**Instructions to follow:**
Set down all the lines below, each one exactly as shown.

**Source material:**
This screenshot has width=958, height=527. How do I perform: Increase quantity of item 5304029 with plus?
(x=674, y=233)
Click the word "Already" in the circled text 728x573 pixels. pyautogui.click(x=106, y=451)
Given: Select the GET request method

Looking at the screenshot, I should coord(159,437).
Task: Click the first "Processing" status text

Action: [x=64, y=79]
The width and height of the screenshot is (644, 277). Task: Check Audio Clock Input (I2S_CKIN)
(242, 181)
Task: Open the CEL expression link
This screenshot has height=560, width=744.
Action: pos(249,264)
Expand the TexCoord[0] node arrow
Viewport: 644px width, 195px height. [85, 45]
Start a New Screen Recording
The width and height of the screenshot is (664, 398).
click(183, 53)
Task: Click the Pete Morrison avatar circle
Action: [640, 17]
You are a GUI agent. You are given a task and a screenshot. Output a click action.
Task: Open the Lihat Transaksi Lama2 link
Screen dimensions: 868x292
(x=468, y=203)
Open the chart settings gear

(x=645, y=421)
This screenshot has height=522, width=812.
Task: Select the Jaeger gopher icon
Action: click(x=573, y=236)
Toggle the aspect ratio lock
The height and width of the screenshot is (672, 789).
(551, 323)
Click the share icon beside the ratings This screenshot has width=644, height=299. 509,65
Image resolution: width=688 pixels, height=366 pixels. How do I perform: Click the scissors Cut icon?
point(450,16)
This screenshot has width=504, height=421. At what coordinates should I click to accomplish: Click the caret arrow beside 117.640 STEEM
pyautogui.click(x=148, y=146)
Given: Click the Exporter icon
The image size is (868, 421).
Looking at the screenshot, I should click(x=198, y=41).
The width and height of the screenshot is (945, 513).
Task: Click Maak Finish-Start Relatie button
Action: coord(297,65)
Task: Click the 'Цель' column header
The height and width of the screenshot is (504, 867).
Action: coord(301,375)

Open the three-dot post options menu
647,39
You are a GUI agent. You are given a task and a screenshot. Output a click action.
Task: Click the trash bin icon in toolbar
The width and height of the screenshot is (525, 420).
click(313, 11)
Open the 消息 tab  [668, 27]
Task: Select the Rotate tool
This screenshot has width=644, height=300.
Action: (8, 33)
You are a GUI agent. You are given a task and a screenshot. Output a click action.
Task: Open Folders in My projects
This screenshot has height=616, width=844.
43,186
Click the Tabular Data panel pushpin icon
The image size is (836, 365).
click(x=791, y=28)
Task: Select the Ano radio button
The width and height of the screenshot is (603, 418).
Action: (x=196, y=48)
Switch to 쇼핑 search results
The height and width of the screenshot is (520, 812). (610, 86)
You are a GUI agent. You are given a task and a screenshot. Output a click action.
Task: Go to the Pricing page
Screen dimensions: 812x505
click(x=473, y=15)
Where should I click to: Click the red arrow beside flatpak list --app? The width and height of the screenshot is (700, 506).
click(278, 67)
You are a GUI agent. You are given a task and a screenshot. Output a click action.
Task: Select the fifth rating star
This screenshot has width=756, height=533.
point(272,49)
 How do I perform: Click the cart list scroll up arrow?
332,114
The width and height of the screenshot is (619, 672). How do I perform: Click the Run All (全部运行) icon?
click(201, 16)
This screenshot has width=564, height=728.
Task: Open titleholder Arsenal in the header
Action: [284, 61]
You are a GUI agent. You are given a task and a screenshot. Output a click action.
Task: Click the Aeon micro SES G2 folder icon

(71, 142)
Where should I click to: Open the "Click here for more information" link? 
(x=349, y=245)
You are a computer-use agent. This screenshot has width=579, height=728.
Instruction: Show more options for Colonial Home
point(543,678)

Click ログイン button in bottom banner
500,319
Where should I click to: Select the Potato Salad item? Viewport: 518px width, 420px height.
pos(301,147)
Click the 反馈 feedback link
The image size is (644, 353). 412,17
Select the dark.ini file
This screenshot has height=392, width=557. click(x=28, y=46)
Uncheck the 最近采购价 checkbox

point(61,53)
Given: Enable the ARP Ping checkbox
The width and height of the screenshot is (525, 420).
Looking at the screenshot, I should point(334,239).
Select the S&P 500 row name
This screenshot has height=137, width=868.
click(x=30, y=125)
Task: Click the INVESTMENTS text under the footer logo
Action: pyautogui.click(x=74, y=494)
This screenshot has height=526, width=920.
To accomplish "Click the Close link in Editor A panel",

**Expected output:**
This screenshot has width=958, height=527. How do I perform: Increase quantity of item 5304029 with plus?
(x=674, y=233)
Click the word "Already" in the circled text 728x573 pixels. pyautogui.click(x=106, y=451)
Given: Select the GET request method

Looking at the screenshot, I should coord(159,437).
Task: Click the first "Processing" status text

Action: [x=64, y=79]
The width and height of the screenshot is (644, 277). Task: Check Audio Clock Input (I2S_CKIN)
(242, 181)
Task: Open the CEL expression link
This screenshot has height=560, width=744.
Action: pos(249,264)
Expand the TexCoord[0] node arrow
Viewport: 644px width, 195px height. [85, 45]
Start a New Screen Recording
The width and height of the screenshot is (664, 398).
click(183, 53)
Task: Click the Pete Morrison avatar circle
Action: [640, 17]
You are a GUI agent. You are given a task and a screenshot. Output a click action.
Task: Open the Lihat Transaksi Lama2 link
Screen dimensions: 868x292
(x=468, y=203)
Open the chart settings gear

(x=645, y=421)
This screenshot has height=522, width=812.
Task: Select the Jaeger gopher icon
Action: click(x=573, y=236)
Toggle the aspect ratio lock
The height and width of the screenshot is (672, 789).
(551, 323)
Click the share icon beside the ratings This screenshot has width=644, height=299. 509,65
Image resolution: width=688 pixels, height=366 pixels. How do I perform: Click the scissors Cut icon?
point(450,16)
This screenshot has width=504, height=421. At what coordinates should I click to accomplish: Click the caret arrow beside 117.640 STEEM
pyautogui.click(x=148, y=146)
Given: Click the Exporter icon
The image size is (868, 421).
Looking at the screenshot, I should click(x=198, y=41).
The width and height of the screenshot is (945, 513).
Task: Click Maak Finish-Start Relatie button
Action: coord(297,65)
Task: Click the 'Цель' column header
The height and width of the screenshot is (504, 867).
Action: coord(301,375)

Open the three-dot post options menu
647,39
You are a GUI agent. You are given a task and a screenshot. Output a click action.
Task: Click the trash bin icon in toolbar
The width and height of the screenshot is (525, 420).
click(313, 11)
Open the 消息 tab  [668, 27]
Task: Select the Rotate tool
This screenshot has width=644, height=300.
Action: (8, 33)
You are a GUI agent. You are given a task and a screenshot. Output a click action.
Task: Open Folders in My projects
This screenshot has height=616, width=844.
43,186
Click the Tabular Data panel pushpin icon
The image size is (836, 365).
click(x=791, y=28)
Task: Select the Ano radio button
The width and height of the screenshot is (603, 418).
Action: (x=196, y=48)
Switch to 쇼핑 search results
The height and width of the screenshot is (520, 812). (610, 86)
You are a GUI agent. You are given a task and a screenshot. Output a click action.
Task: Go to the Pricing page
Screen dimensions: 812x505
click(x=473, y=15)
Where should I click to: Click the red arrow beside flatpak list --app? The width and height of the screenshot is (700, 506).
click(278, 67)
You are a GUI agent. You are given a task and a screenshot. Output a click action.
Task: Select the fifth rating star
This screenshot has width=756, height=533.
point(272,49)
 How do I perform: Click the cart list scroll up arrow?
332,114
The width and height of the screenshot is (619, 672). How do I perform: Click the Run All (全部运行) icon?
click(201, 16)
This screenshot has width=564, height=728.
Task: Open titleholder Arsenal in the header
Action: [284, 61]
You are a GUI agent. You are given a task and a screenshot. Output a click action.
Task: Click the Aeon micro SES G2 folder icon

(71, 142)
Where should I click to: Open the "Click here for more information" link? 
(x=349, y=245)
You are a computer-use agent. This screenshot has width=579, height=728.
Instruction: Show more options for Colonial Home
point(543,678)

Click ログイン button in bottom banner
500,319
Where should I click to: Select the Potato Salad item? Viewport: 518px width, 420px height.
pos(301,147)
Click the 反馈 feedback link
The image size is (644, 353). 412,17
Select the dark.ini file
This screenshot has height=392, width=557. click(x=28, y=46)
Uncheck the 最近采购价 checkbox

point(61,53)
Given: Enable the ARP Ping checkbox
The width and height of the screenshot is (525, 420).
Looking at the screenshot, I should point(334,239).
Select the S&P 500 row name
This screenshot has height=137, width=868.
click(x=30, y=125)
Task: Click the INVESTMENTS text under the footer logo
Action: pyautogui.click(x=74, y=494)
This screenshot has height=526, width=920.
To accomplish "Click the Close link in Editor A panel",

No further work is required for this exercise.